PRMT6 relieves lipopolysaccharide-induced lung bronchial epithelial cell injury by inhibiting the PTEN/β-catenin pathway

Objective To explore the effect of protein arginine methyltransferase 6 (PRMT6) on lipopolysaccharide (LPS)-induced lung bronchial epithelial cell injury and its possible mechanism. Methods Human bronchial epithelial cell line 16HBE was cultured in vitro, and the expression of PRMT6 mRNA was detected by qRT-PCR. The expression of PRMT6, phosphatase and tensin homolog (PTEN), p-β-catenin and β-catenin was detected by Western blot.
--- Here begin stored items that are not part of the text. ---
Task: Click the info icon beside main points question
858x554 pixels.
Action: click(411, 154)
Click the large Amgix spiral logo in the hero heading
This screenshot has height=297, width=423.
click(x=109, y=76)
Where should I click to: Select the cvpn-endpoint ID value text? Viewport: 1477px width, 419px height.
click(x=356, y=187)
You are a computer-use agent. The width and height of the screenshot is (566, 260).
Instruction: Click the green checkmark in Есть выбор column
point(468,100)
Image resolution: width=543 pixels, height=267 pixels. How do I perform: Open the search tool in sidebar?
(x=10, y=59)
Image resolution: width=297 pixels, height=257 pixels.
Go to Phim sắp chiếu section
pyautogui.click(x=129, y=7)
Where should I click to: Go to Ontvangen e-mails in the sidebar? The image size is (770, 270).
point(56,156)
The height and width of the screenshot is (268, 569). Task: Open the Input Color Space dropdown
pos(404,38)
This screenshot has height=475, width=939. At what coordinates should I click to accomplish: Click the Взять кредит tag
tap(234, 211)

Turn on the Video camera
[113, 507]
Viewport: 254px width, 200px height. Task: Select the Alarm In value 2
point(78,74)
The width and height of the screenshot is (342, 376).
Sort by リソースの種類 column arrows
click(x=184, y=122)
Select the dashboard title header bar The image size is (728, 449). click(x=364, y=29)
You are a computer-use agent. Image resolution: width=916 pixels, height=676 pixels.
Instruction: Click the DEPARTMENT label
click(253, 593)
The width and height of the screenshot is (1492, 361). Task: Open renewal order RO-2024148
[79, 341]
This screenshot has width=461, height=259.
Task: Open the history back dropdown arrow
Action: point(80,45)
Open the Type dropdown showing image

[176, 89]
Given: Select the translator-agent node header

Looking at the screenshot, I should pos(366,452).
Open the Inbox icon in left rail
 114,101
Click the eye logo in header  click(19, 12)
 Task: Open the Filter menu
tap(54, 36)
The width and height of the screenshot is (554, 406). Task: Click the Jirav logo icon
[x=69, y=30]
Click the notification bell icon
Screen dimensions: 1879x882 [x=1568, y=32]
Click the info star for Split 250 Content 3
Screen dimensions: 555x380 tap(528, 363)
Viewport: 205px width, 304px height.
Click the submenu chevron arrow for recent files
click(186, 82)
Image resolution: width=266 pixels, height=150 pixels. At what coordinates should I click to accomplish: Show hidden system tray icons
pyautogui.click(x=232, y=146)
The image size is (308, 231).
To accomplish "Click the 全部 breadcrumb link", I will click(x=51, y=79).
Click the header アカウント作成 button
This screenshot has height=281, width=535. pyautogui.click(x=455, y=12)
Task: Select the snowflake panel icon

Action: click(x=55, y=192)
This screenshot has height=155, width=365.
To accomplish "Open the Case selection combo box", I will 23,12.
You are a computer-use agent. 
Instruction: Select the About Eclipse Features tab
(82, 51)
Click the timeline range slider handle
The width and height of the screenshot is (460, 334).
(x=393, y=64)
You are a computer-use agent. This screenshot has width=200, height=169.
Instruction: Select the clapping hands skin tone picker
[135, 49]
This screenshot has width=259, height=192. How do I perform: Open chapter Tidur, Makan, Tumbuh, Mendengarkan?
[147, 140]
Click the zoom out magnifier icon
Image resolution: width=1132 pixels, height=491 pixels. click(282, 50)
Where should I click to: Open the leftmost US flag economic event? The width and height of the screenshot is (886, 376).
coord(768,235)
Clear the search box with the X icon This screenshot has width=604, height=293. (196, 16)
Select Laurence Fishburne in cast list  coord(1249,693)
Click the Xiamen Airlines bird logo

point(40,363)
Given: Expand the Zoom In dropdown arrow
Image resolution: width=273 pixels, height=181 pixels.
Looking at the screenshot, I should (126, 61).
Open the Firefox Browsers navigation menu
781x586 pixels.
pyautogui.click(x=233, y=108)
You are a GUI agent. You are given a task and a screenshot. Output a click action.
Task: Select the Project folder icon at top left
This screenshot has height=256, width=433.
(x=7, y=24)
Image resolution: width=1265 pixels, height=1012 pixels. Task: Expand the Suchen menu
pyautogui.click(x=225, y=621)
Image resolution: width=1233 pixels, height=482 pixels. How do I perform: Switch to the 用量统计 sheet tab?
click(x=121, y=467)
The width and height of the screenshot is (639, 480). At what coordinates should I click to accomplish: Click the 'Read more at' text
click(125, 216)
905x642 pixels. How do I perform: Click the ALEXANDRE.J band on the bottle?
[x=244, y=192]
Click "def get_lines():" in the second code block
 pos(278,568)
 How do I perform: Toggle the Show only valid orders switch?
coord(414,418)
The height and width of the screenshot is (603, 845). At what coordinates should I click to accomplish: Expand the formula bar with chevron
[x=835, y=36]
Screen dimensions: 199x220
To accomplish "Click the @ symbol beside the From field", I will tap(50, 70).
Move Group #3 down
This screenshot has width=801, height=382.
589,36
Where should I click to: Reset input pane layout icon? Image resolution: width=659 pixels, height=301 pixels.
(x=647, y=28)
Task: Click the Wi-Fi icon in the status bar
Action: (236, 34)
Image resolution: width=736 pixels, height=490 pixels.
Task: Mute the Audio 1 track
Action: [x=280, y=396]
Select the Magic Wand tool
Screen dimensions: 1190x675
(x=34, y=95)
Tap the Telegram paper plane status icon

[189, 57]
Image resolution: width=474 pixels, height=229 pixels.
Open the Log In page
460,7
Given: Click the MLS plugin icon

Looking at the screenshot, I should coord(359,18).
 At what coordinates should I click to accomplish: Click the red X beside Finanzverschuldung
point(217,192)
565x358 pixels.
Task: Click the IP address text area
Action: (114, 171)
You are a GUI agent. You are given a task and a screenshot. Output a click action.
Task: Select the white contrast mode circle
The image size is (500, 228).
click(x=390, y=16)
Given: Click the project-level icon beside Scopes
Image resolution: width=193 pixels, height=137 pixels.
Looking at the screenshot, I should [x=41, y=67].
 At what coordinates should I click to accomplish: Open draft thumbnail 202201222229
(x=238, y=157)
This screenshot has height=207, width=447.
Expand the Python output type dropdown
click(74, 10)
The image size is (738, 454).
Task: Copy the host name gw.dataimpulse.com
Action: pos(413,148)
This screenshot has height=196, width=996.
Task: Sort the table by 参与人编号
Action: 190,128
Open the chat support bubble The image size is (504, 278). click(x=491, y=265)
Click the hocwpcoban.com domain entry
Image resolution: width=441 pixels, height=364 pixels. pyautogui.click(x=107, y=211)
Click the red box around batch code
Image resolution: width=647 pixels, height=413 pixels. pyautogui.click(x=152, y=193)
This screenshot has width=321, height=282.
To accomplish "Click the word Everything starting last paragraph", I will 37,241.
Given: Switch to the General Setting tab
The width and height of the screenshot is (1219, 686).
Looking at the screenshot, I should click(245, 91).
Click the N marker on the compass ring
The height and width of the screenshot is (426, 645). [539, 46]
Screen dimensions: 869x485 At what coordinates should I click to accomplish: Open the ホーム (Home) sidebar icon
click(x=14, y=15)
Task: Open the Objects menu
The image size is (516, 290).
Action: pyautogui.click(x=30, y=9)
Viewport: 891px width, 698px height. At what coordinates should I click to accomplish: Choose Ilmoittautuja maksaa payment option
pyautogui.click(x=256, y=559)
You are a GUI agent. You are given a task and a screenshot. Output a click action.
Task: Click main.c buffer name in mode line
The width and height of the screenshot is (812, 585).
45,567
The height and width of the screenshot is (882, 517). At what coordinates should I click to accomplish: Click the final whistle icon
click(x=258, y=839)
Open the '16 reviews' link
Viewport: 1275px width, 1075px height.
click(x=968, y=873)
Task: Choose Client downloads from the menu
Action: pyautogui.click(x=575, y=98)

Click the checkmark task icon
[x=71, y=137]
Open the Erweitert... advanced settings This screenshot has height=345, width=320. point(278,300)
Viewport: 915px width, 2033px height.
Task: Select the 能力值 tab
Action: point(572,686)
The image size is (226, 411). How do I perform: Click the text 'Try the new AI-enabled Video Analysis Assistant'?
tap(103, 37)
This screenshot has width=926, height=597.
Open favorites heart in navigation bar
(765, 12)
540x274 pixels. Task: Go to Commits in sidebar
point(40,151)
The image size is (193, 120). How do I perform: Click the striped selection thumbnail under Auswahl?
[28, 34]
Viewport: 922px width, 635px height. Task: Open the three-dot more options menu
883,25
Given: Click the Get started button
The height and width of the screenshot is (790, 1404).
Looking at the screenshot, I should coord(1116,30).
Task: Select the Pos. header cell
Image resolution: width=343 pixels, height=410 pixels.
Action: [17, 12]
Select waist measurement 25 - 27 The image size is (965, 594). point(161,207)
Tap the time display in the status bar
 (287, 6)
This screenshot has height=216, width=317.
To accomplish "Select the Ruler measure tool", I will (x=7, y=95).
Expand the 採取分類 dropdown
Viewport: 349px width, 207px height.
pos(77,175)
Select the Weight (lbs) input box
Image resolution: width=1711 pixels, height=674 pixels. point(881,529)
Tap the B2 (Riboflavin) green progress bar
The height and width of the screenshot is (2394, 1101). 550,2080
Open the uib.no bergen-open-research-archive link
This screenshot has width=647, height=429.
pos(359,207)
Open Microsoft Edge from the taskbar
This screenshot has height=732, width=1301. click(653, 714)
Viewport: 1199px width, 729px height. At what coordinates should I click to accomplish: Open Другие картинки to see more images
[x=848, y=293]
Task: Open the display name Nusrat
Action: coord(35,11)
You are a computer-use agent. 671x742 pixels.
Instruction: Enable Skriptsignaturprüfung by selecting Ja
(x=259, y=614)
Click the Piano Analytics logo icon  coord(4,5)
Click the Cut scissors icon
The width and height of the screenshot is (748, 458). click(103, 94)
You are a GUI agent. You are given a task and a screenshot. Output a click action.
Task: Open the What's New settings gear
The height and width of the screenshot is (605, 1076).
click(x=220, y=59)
Cell viability was detected by CCK-8. Cell apoptosis and ROS production were detected by flow cytometry. The contents of interleukin (IL)-1β, IL-6, tumor necrosis factor (TNF)-α and malondialdehyde (MDA), as well as SOD and lactate dehydrogenase (LDH) activities in the supernatant of cell culture was detected. Results LPS inhibited the expression of PRMT6 mRNA and protein in cells in a dose-dependent manner. Compared with the blank control group, the LPS group showed significantly decreases in the expression of PRMT6 mRNA and protein, the expression of p-β-catenin/β-catenin protein (P<0.05), decreases in cell viability and SOD activity (P<0.05), and increases in the expression of PTEN protein, apoptosis rate, the contents of ROS, MDA, IL-1β, IL-6 and TNF-α, and LDH activity (P<0.05). Compared with the LPS group, there was no statistically significant differences in the indicators of the LPS+oe-NC group (P>0.05). Compared with the LPS+oe-NC group, the LPS+oe-PRMT6 group presented remarkable increases in the expression of PRMT6 mRNA and protein, the expression of p-β-catenin/β-catenin protein (P＜0.05), increases in cell viability and SOD activity (P＜0.05), and decreases in the expression of PTEN protein, apoptosis rate, the contents of ROS, MDA, IL- 1β, IL-6 and TNF-α, and LDH activity (P＜0.05). Compared with the LPS+oe-PRMT6 group, the LPS+oe-PRMT6+oe-PTEN group showed the expression of PRMT6 without significant difference (P>0.05),remarkable decreases in the expression of p-β-catenin/β-catenin protein (P＜0.05), decreases in cell viability and SOD activity (P＜0.05), and increases in the expression of PTEN protein, apoptosis rate, the contents of ROS, MDA, IL-1β, IL-6 and TNF-α, and LDH activity (P<0.05). Conclusions PRMT6 can improve lung bronchial epithelial cell injury induced by LPS by inhibiting the PTEN/β-catenin pathway.